Empiezan a sonar entonces ruidos sobrecogedores en la lejanía, y Sancho, que es muy miedoso, se agarra con fuerza al caballo, sujetándose con ambas manos a los arzones delantero y trasero, apretando su cuerpo contra el muslo izquierdo de don Quijote y recostando la cabeza en su costado. En esta posición mantienen ambos una larga conversación, tras de la cual, a Sancho le sobreviene un apuro fisiológico, que Cervantes narra con delicadeza, humor y prosa magnífica.

En esto, parece ser, o que el frío de la mañana, que ya venía, o que Sancho hubiese cenado algunas cosas lenitivas, o que fuese cosa natural –que es lo que más se debe creer-, a él le vino en voluntad y deseo de hacer lo que otro no pudiera hacer por él; más era tanto el miedo que había entrado en su corazón, que no osaba apartarse un negro de uña de su amo. Pues pensar de no hacer lo que tenía gana, tampoco era posible; y así, lo que hizo, por bien de paz, fue soltar la mano derecha, que tenía asida al arzón trasero, con la cual, bonitamente y sin rumor alguno, se soltó la lazada corrediza con que los calzones se sostenían, sin ayuda de otra alguna, y, en quitándosela, dieron luego abajo y se le quedaron como grillos. Tras esto, alzó la camisa lo mejor que pudo y echó al aire entrambas posaderas, que no eran muy pequeñas. Hecho esto – que él pensó que era lo más que tenía que hacer para salir de aquel terrible aprieto y angustia-, le sobrevino otra mayor, que fue que le pareció que no podía mudarse sin hacer estrépito y ruido, y comenzó a apretar los dientes y a encoger los hombros, recogiendo en sí el aliento todo cuanto podía; pero, con todas estas diligencias, fue tan desdichado, que al cabo al cabo, vino a hacer un poco de ruido, bien diferente de aquel que a él le ponía tanto miedo. Oyólo don Quijote y dijo:
¿Qué rumor es ese, Sancho?
–No sé, señor –respondió él–. Alguna cosa nueva debe de ser, que las aventuras y desventuras nunca comienzan por poco.
Tornó otra vez a probar ventura, y sucedióle tan bien que, sin más ruido ni alboroto que el pasado, se halló libre de la carga que tanta pesadumbre le había dado. Más como don Quijote tenía el sentido del olfato tan vivo como el de los oídos, y Sancho estaba tan junto y cosido con él que casi por línea recta subían los vapores hacia arriba, no se pudo escusar de que algunos no llegasen a sus narices; y, apenas hubieron llegado, cuando él fue al socorro, apretándolas entre los dos dedos; y, con tono algo gangoso, dijo:
 –Paréceme, Sancho, que tienes mucho miedo.
–Sí tengo –respondió Sancho–; más, ¿en qué lo echa de ver vuestra merced ahora más que nunca?
–En que ahora más que nunca hueles, y no a ámbar –respondió don Quijote.
–Bien podrá ser –dijo Sancho–, más yo no tengo la culpa, sino vuestra merced, que me trae a deshoras y por estos no acostumbrados pasos.
–Retírate tres o cuatro allá, amigo –dijo don Quijote (todo esto sin quitarse los dedos de las narices)–, y desde aquí adelante ten más cuenta con tu persona y con lo que debes a la mía, que la mucha conversación que tengo contigo ha engendrado este menosprecio.
–Apostaré –replicó Sancho– que piensa vuestra merced que yo he hecho de mi persona alguna cosa que no deba.
–Peor es meneallo, amigo Sancho –respondió Don Quijote.

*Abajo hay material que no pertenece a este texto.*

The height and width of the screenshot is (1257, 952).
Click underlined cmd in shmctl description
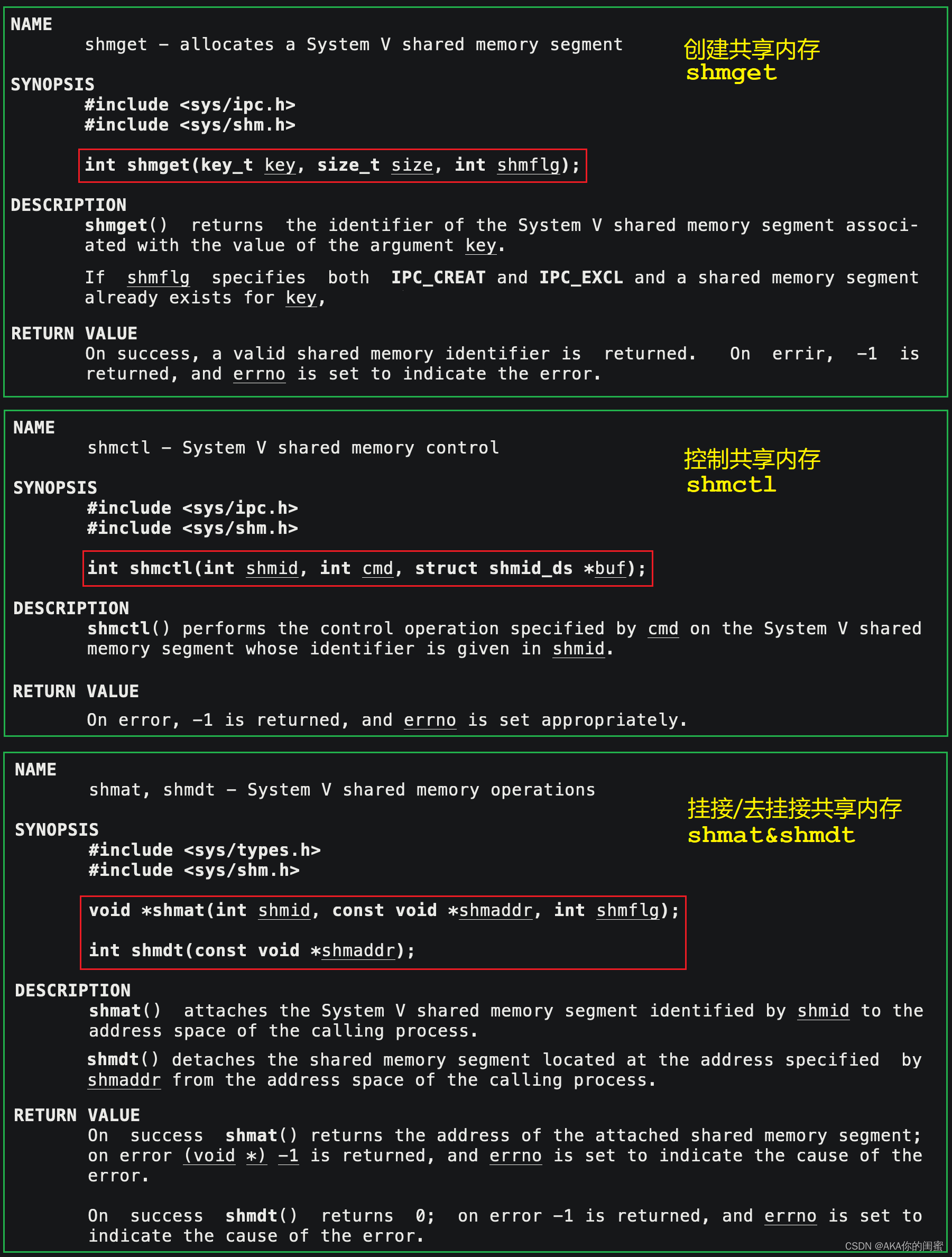point(663,628)
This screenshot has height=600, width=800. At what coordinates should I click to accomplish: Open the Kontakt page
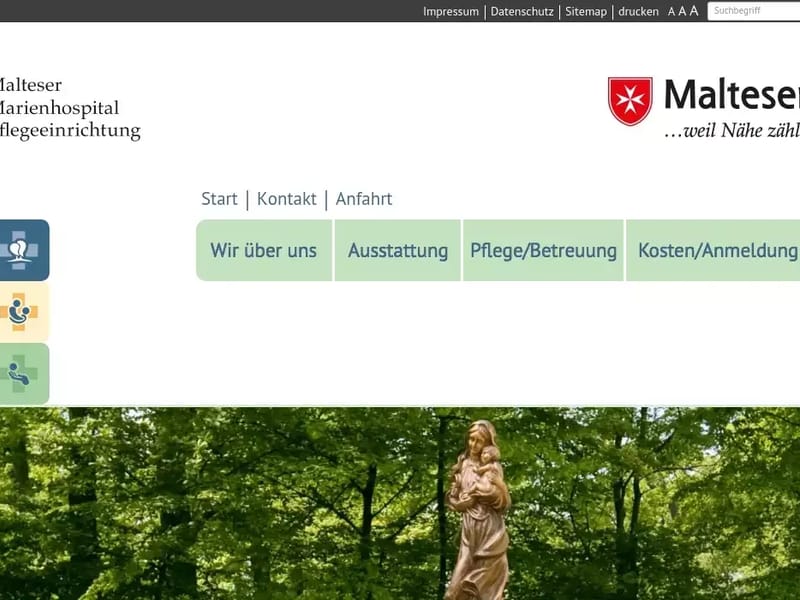point(286,198)
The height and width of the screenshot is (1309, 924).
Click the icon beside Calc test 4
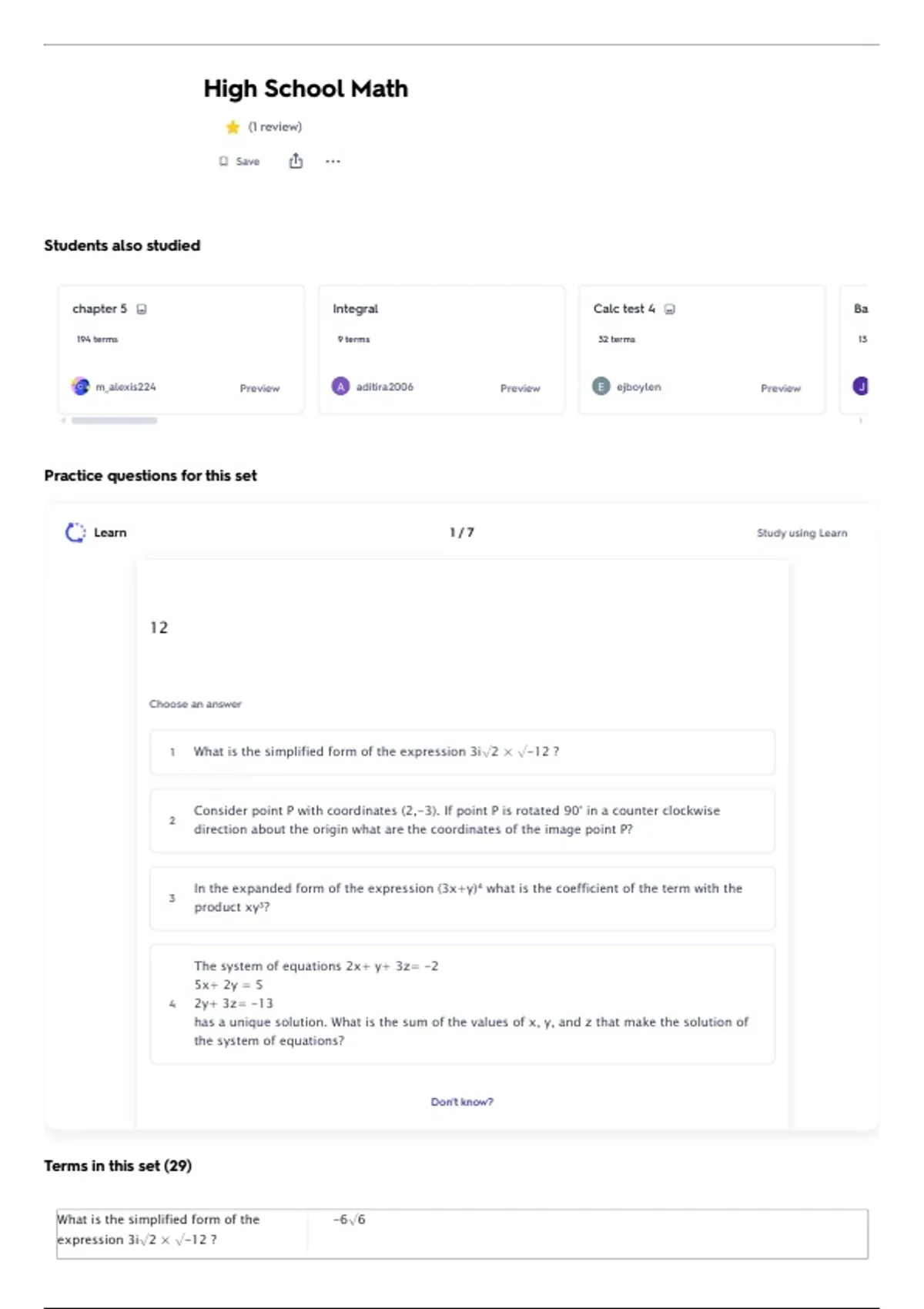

Extraordinario fragmento, de grata lectura, supongo, para aquellos que no lo hubieran leído de antemano. Y ocasión, para los que ya lo conocieran, de maravillarse otra vez con el más grande escritor de todos los tiempos. No podría haber mejor forma de festejar esta efemérides.

Así que, por lo que a mí respecta: adelante. Vamos a por otros cien. Y ustedes que lo vean.